Data -
####

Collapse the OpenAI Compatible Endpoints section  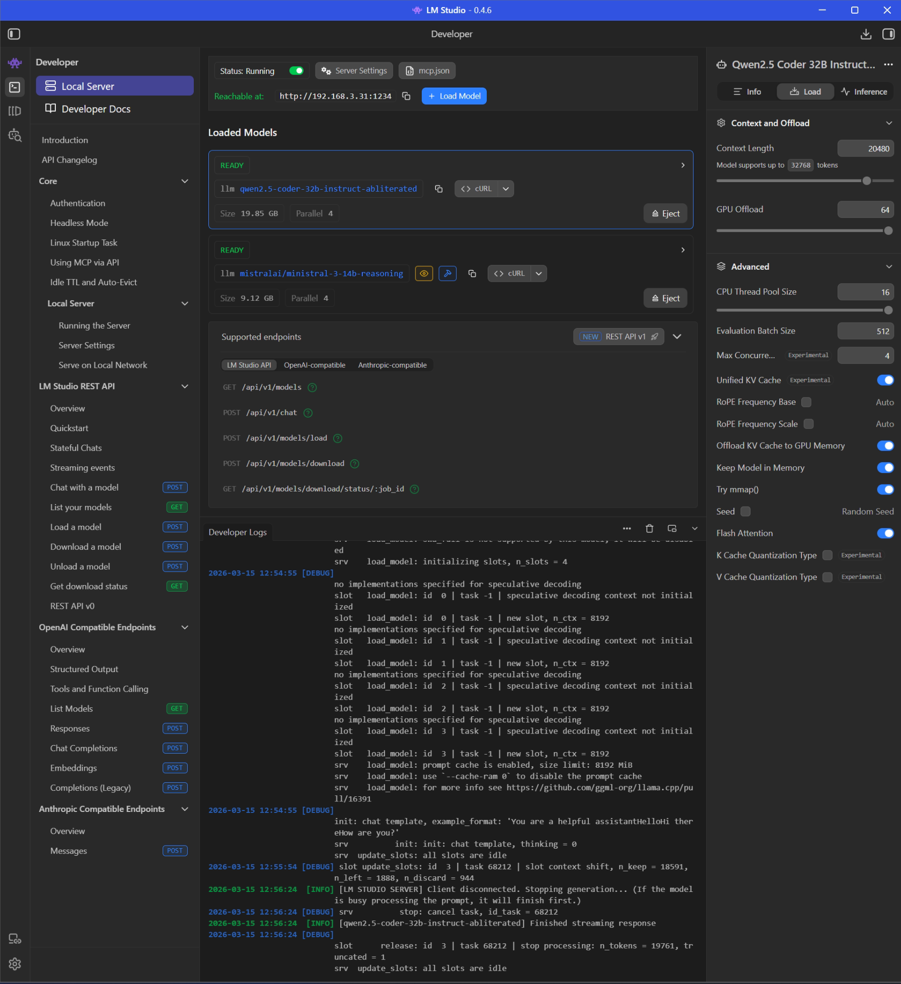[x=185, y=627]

####

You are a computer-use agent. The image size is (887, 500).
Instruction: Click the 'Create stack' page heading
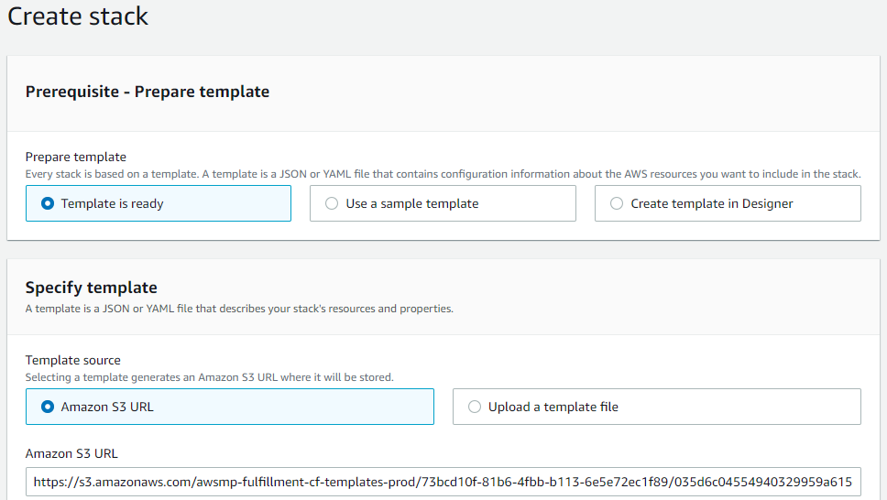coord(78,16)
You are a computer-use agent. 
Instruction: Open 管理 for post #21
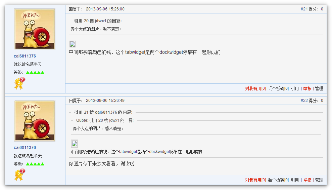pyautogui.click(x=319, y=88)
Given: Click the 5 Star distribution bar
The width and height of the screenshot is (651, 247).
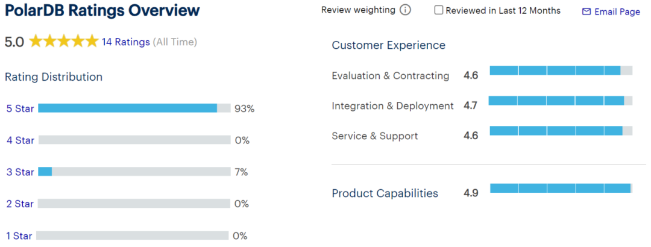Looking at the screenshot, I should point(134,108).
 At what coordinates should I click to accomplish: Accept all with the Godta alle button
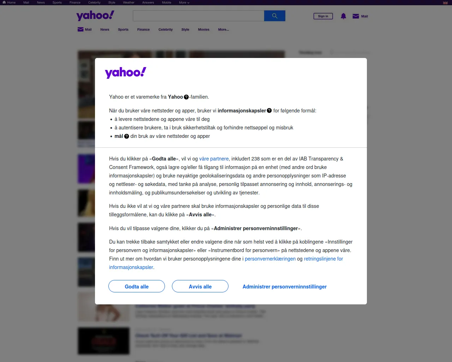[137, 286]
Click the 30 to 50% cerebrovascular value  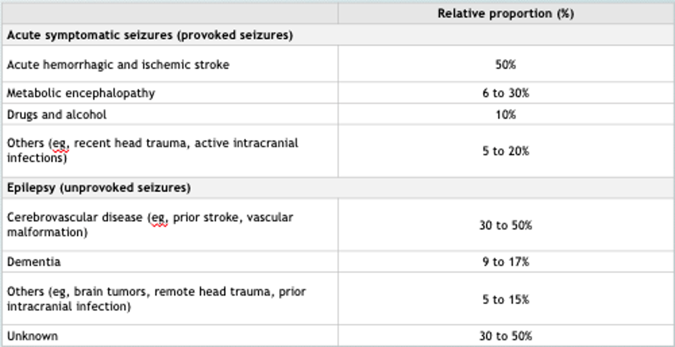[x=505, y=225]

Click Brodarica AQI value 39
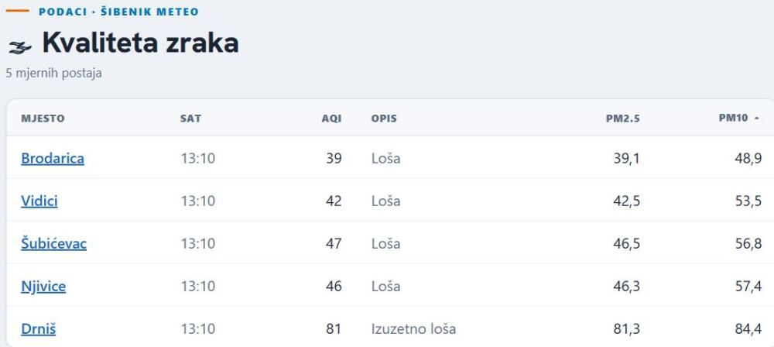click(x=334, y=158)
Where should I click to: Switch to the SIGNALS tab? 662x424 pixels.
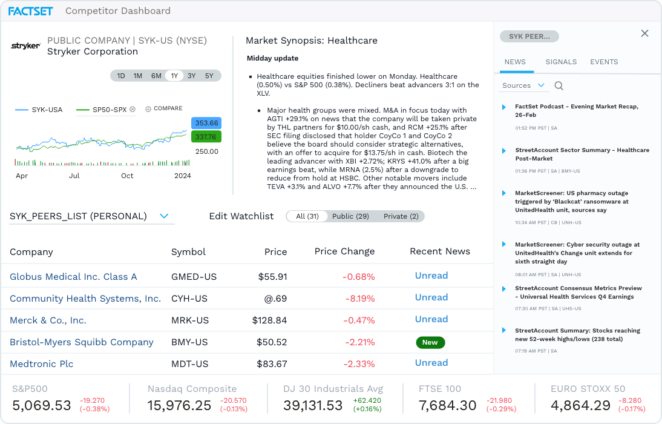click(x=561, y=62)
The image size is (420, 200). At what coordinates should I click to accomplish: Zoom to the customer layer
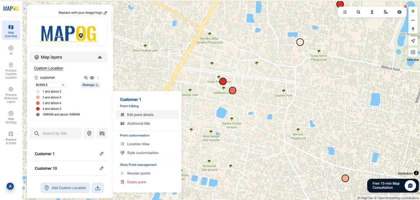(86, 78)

####

What needs to be done -
Filter by the word "agent": copy every line of the data that holds it.

Answer for the task -
You are a computer-use agent. The image size is (887, 500).
You are a computer-use agent. 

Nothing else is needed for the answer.